Still, the impact of interest groups on candidates for office is not always pretty. To maintain an active membership, keep the donations coming in, and be heard above the din, the groups that have an impact on politics aren’t fashioned to promote the public interest. They aren’t searching for the most thoughtful, well-qualified, or broad-minded candidate to support. Instead, they are focused on a narrow set of concerns—their pensions, their crop supports, their cause. Simply put, they have an ax to grind. And they want you, the elected official, to help them grind it.

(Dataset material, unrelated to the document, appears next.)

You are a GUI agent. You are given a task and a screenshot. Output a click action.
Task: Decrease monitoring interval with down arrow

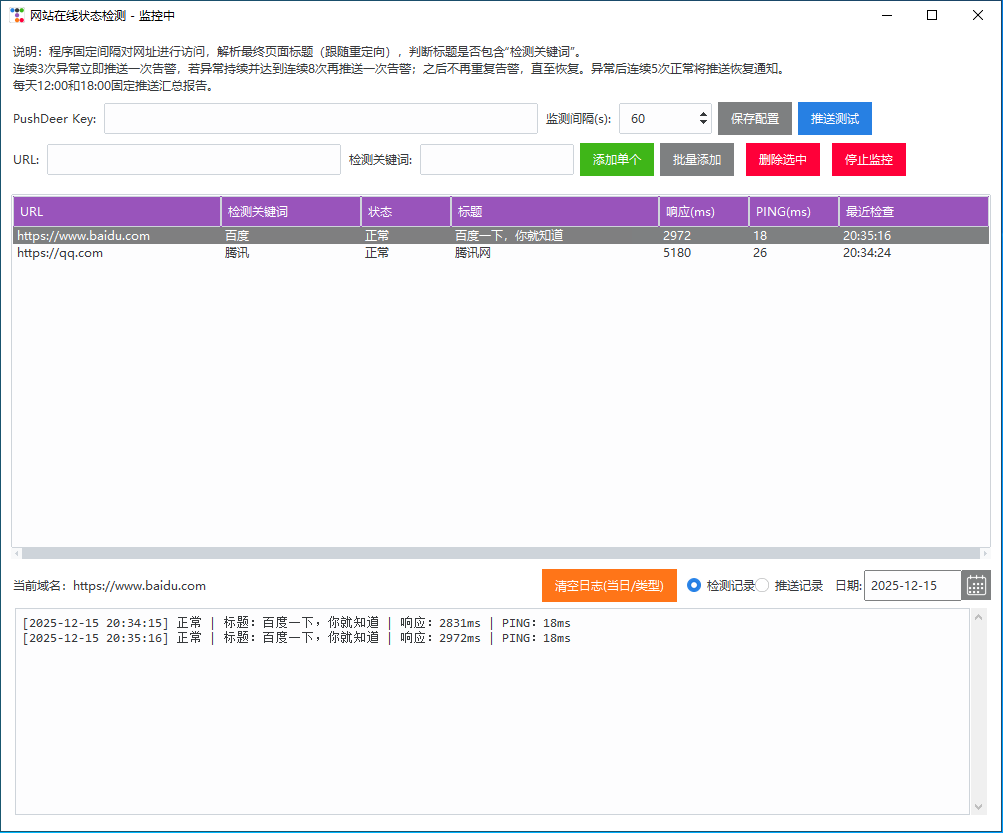[704, 124]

During my own primary campaign, for example, I must have filled out at least fifty questionnaires. None of them were subtle. Typically they would contain a list of ten or twelve questions, phrased along the following lines: “If elected, will you solemnly pledge to repeal the Scrooge Law, which has resulted in widows and orphans being kicked to the curb?”

Time dictated that I fill out only those questionnaires sent by organizations that might actually endorse me (given my voting record, the NRA and National Right to Life, for example, did not make the cut), so I could usually answer “yes” to most questions without any major discomfort. But every so often I would come across a question that gave me pause. I might agree with a union on the need to enforce labor and environmental standards in our trade laws, but did I believe that NAFTA should be repealed? I might agree that universal health care should be one of the nation’s top priorities, but did it follow that a constitutional amendment was the best way to achieve that goal? I found myself hedging on such questions, writing in the margins, explaining the difficult policy choices involved. My staff would shake their heads. Get one answer wrong, they explained, and the endorsement, the workers, and the mailing list would all go to the other guy. Get them all right, I thought, and you have just locked yourself into the pattern of reflexive, partisan jousting that you have promised to help end.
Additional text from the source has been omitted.